▶ [Given request]: Which lines of the records below contain the string "screenshot", matching case exactly? Pull out each of those lines and copy it in full.
━━━ Stored records
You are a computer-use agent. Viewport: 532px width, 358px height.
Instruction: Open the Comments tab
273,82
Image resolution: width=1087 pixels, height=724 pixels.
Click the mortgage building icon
━━━━━━
━━━ Stored records
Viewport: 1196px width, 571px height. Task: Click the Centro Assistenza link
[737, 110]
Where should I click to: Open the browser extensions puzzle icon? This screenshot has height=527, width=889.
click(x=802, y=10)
━━━━━━
━━━ Stored records
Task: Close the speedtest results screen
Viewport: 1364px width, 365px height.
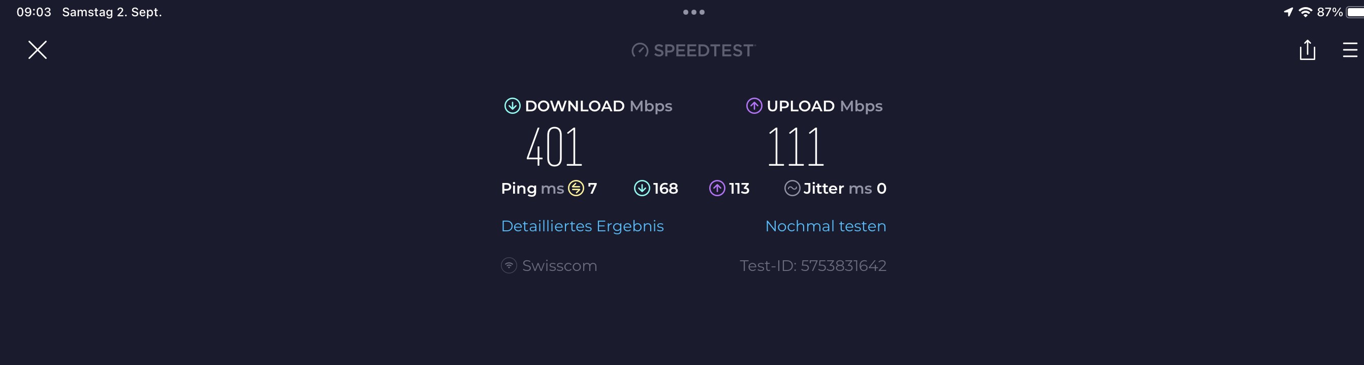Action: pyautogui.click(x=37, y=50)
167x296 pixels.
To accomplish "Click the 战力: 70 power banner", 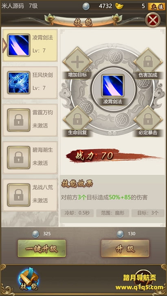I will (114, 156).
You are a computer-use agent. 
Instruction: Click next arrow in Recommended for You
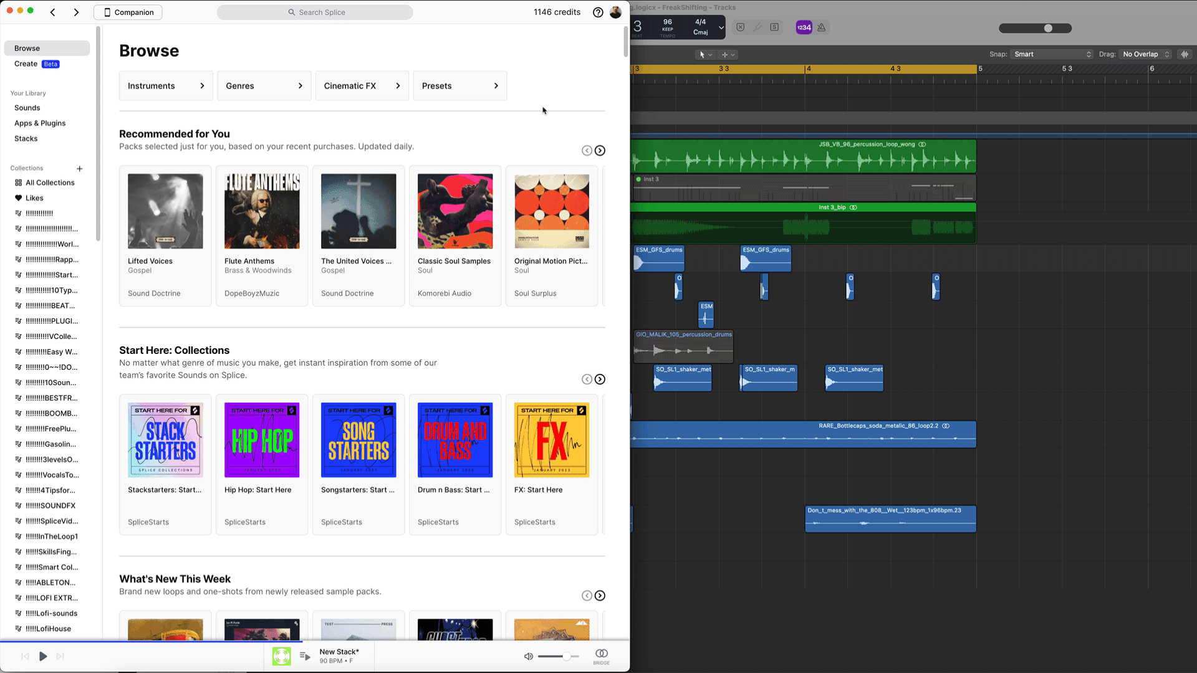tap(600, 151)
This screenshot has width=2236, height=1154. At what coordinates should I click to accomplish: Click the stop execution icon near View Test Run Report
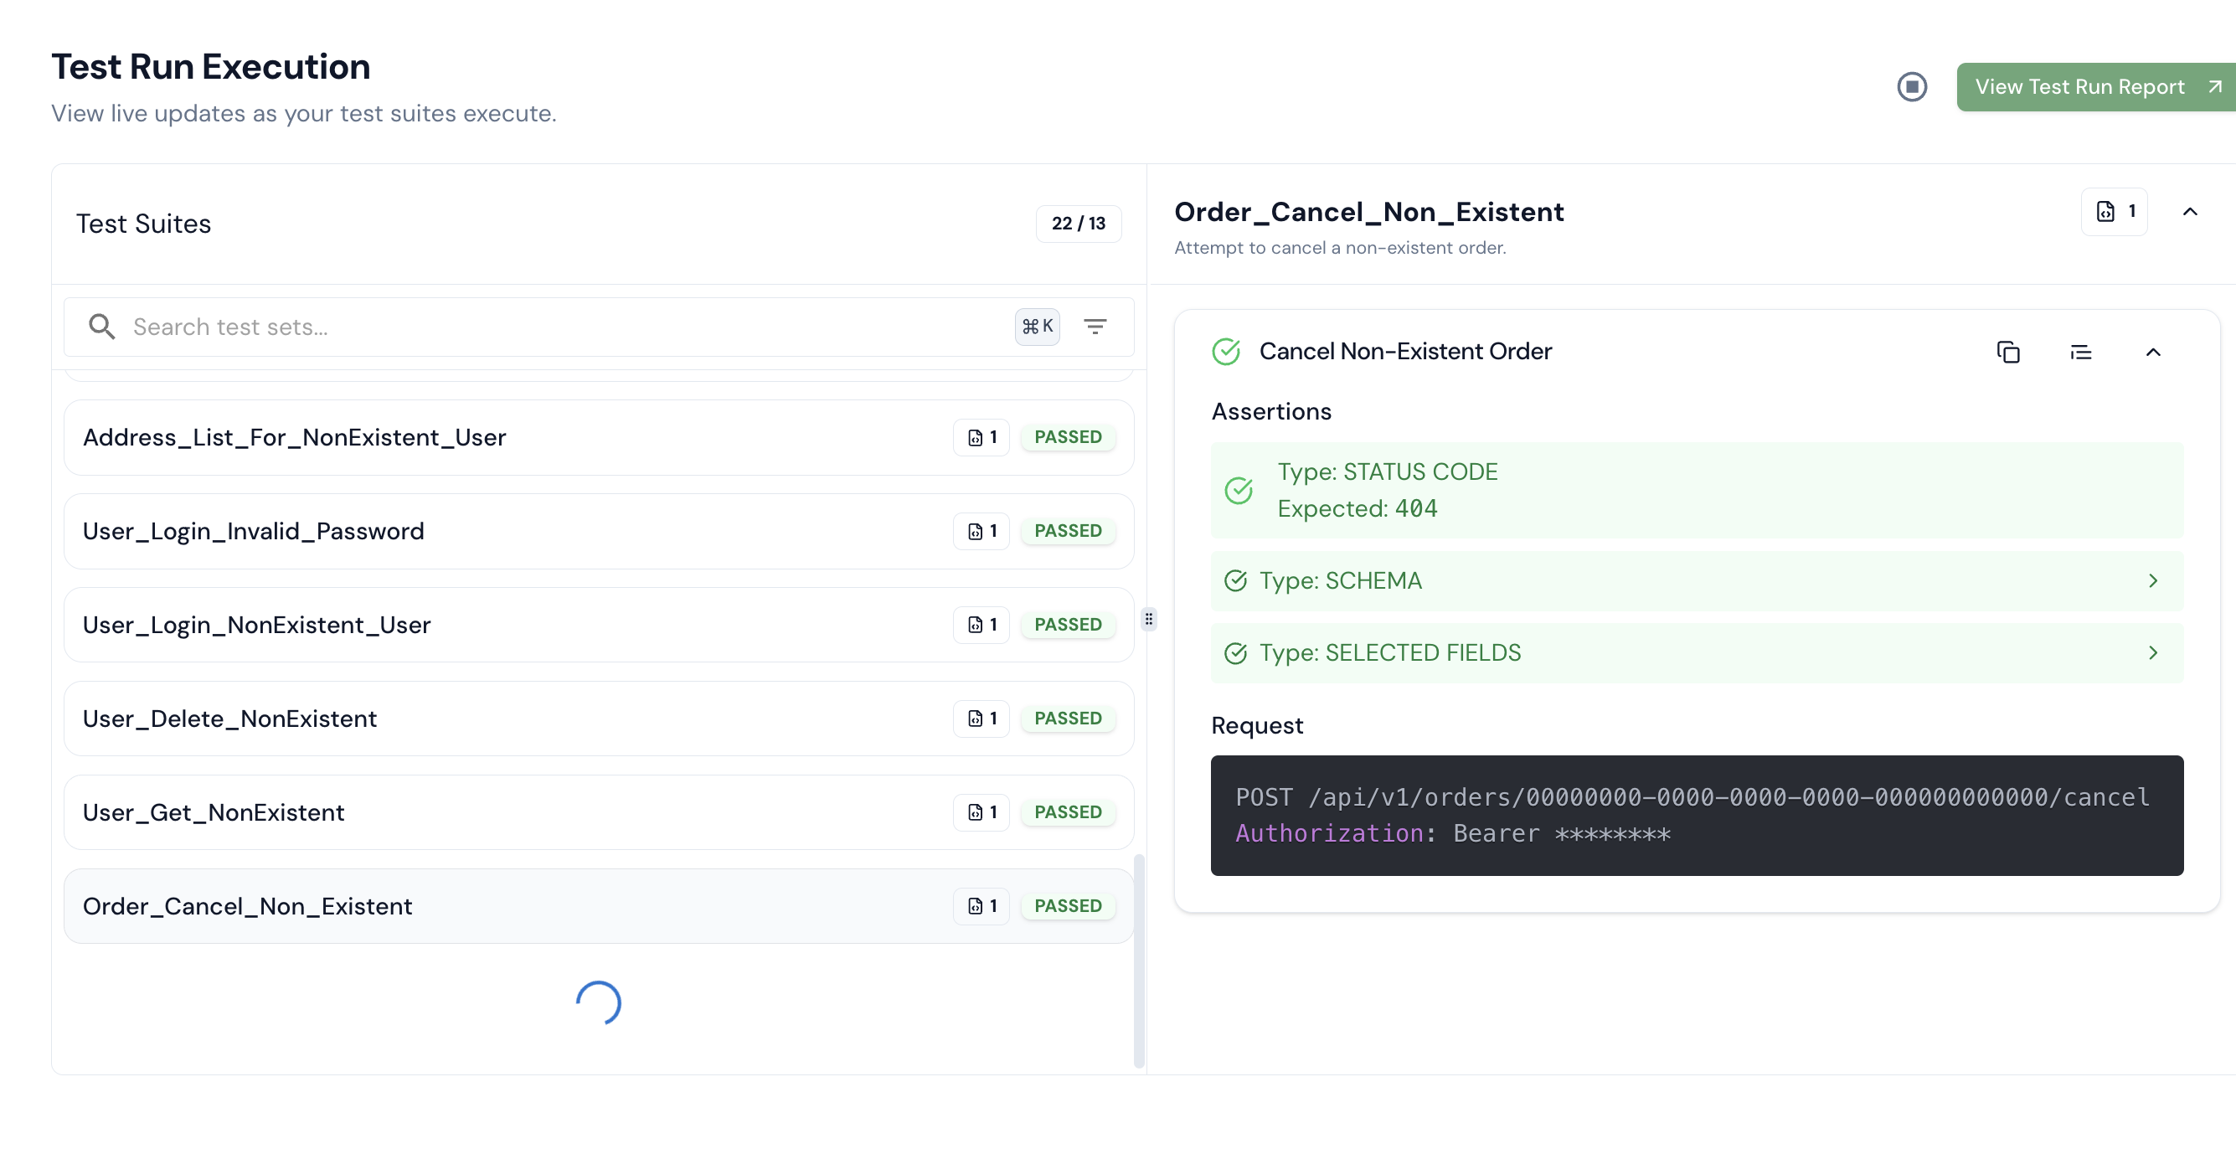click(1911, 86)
━━━━━━
▶ [Solution]:
Where should I click to: Open the browser extensions puzzle icon? This screenshot has height=527, width=889.
This screenshot has width=2236, height=1154. At what coordinates should I click to accomplish: Click the stop execution icon near View Test Run Report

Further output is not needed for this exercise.